The series has never really been known for its nuance -- remember Buttstallion? -- but Borderlands 3 is playing with something interesting here. With Handsome Jack, Gearbox explored the classic, well-trod themes of corporate greed and megalomania. But with the Calypsos, the team is attempting to prod at the modern zeitgeist. What is the relationship between influencers and their followers? How responsible are public figures for the actions of their fanbase, and what happens when a “cult of personality” take on the characteristics of a literal cult? Jack inspired hero worship; the Calypsos command worship worship.

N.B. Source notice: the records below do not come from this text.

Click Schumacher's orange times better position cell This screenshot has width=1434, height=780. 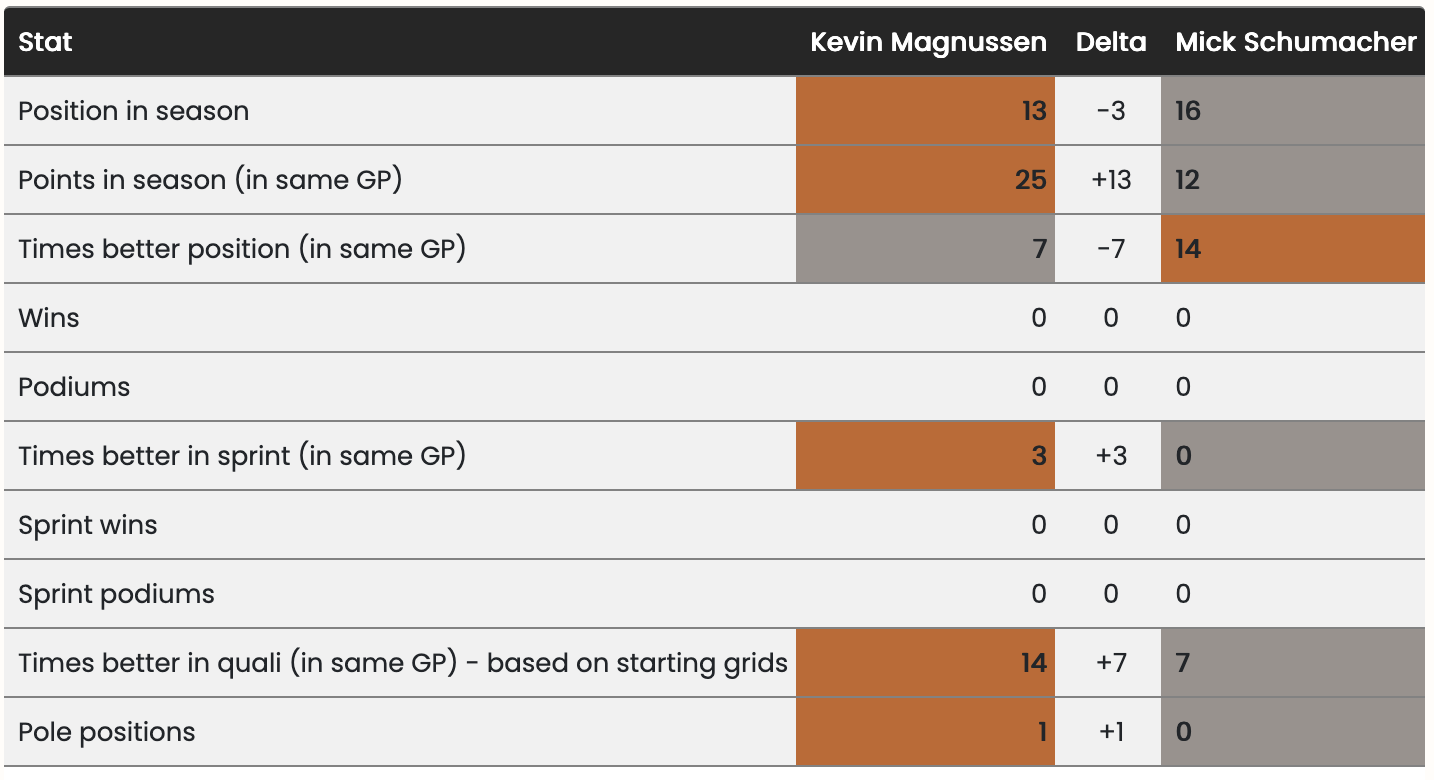1292,249
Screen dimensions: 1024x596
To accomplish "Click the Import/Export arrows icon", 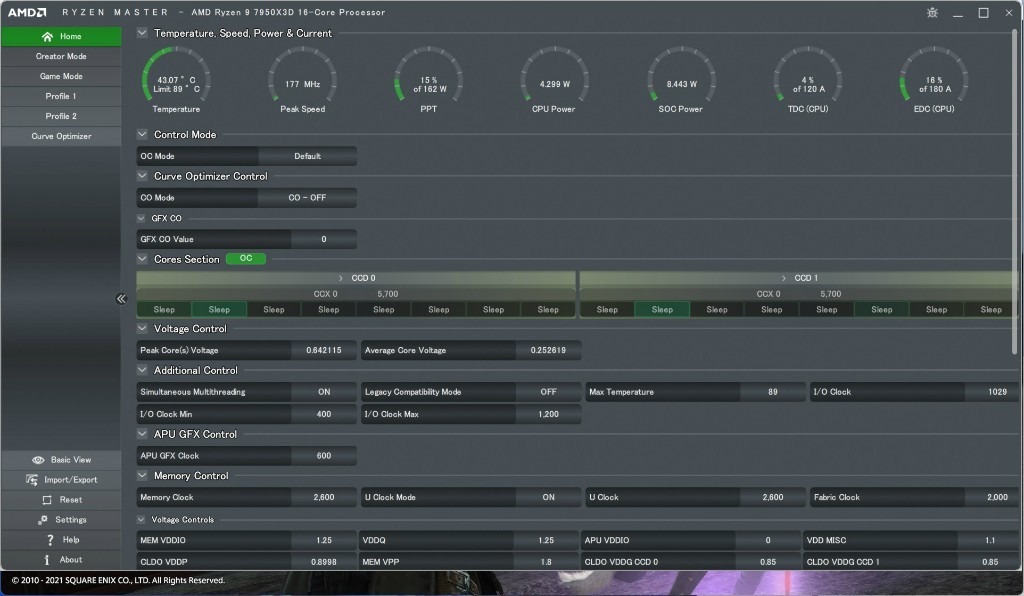I will pos(32,480).
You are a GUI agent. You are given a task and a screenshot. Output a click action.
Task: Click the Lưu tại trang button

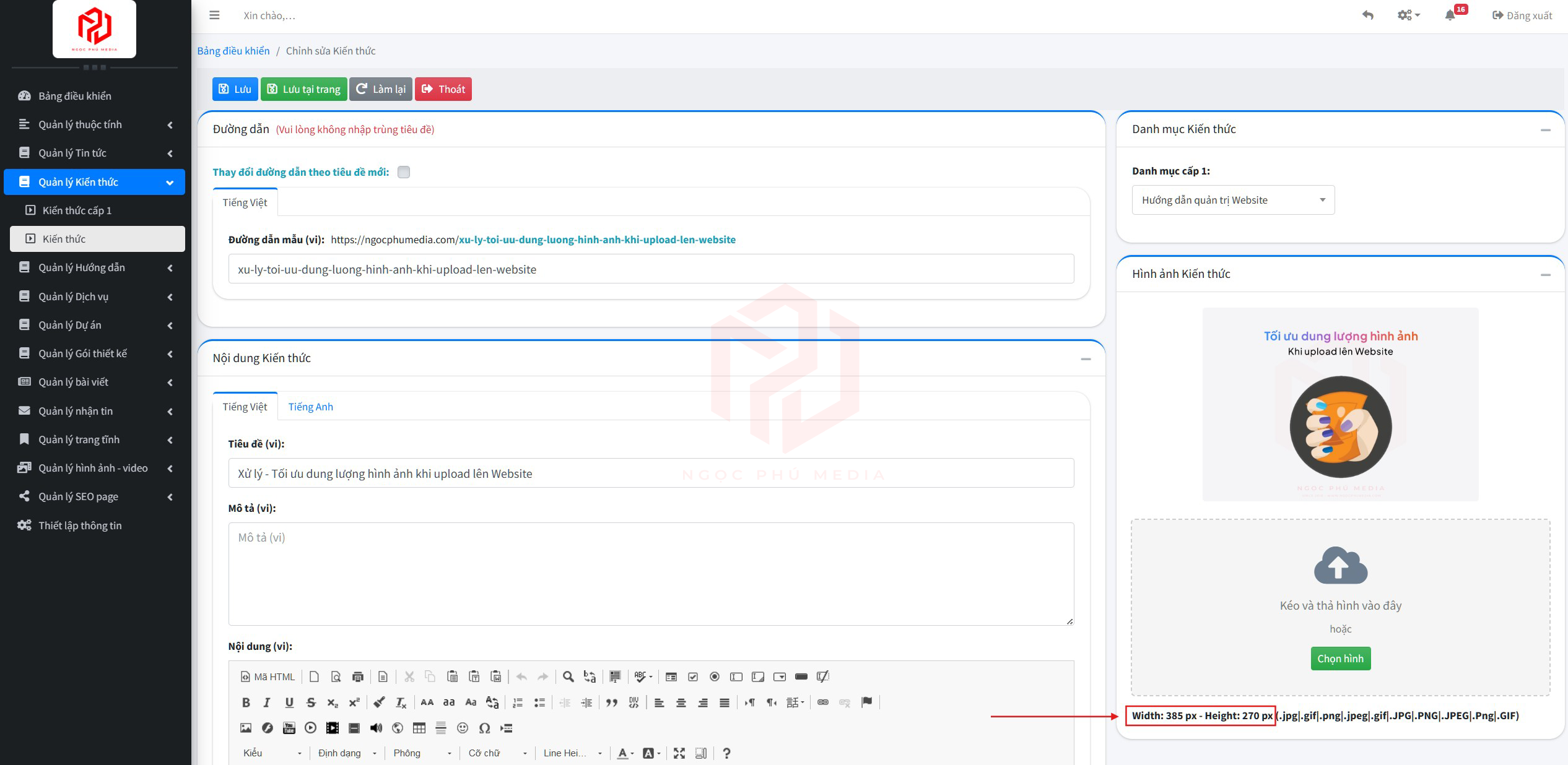click(x=303, y=89)
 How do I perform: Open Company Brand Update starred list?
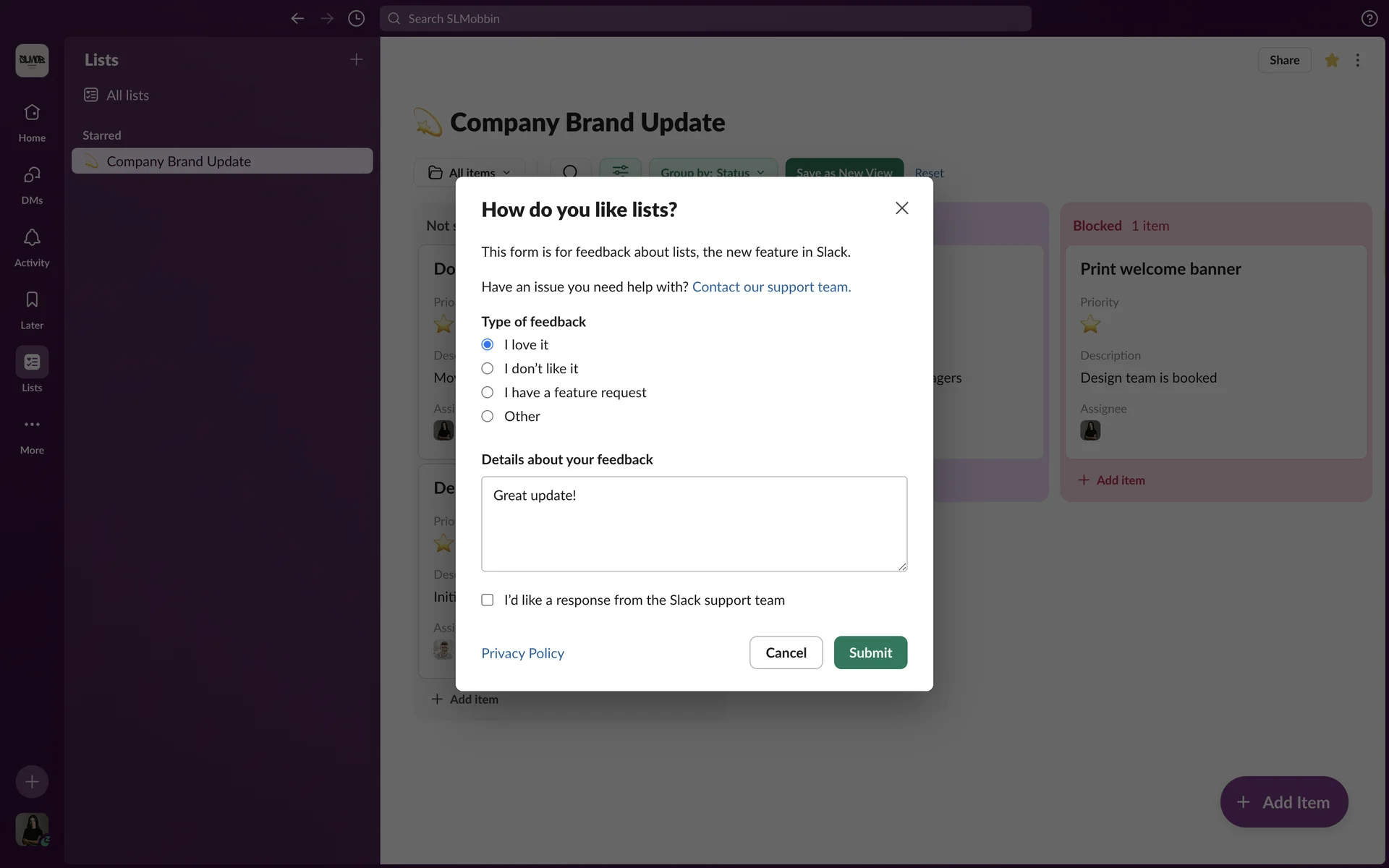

While Handsome Jack was perpetually quipping, the Calypso Twins are decidedly more earnest. Not serious, really, but not glib one-liner machines either. Where Jack espoused a cheerful nihilism, these baddies — like Far Cry’s Joseph Seed or Pagan Min — seem to actually believe in something, Which is an intriguing new direction for the series. What if the subversive shooter’s ultimate subversion is, in fact, sincerity?
Of course, there’s always the distinct possibility that Gearbox’s “Jack is dead” line is a not-so-clever ruse. It wouldn’t be unheard of to bring him back for a fourth round - this is sci-fi, after all, where death is a very malleable concept. Maybe the Children have figured our resurrection, or Rhys isn’t really Rhys and AI-Jack didn’t get deleted as we thought - but that all seems unlikely. If Hyperion had the ability to simply raise Jack from the dead with its existing technology, they wouldn't have gone to all the trouble of creating an AI version of Jack in the first place, and we’d all have much bigger problems than a “new Jack” if the Twins cracked the resurrection code.
So, realistically, we’re back where we started. Jack is dead. And, given the interesting things that Borderlands 3 is doing, that seems like a wonderful, liberating thing for the franchise.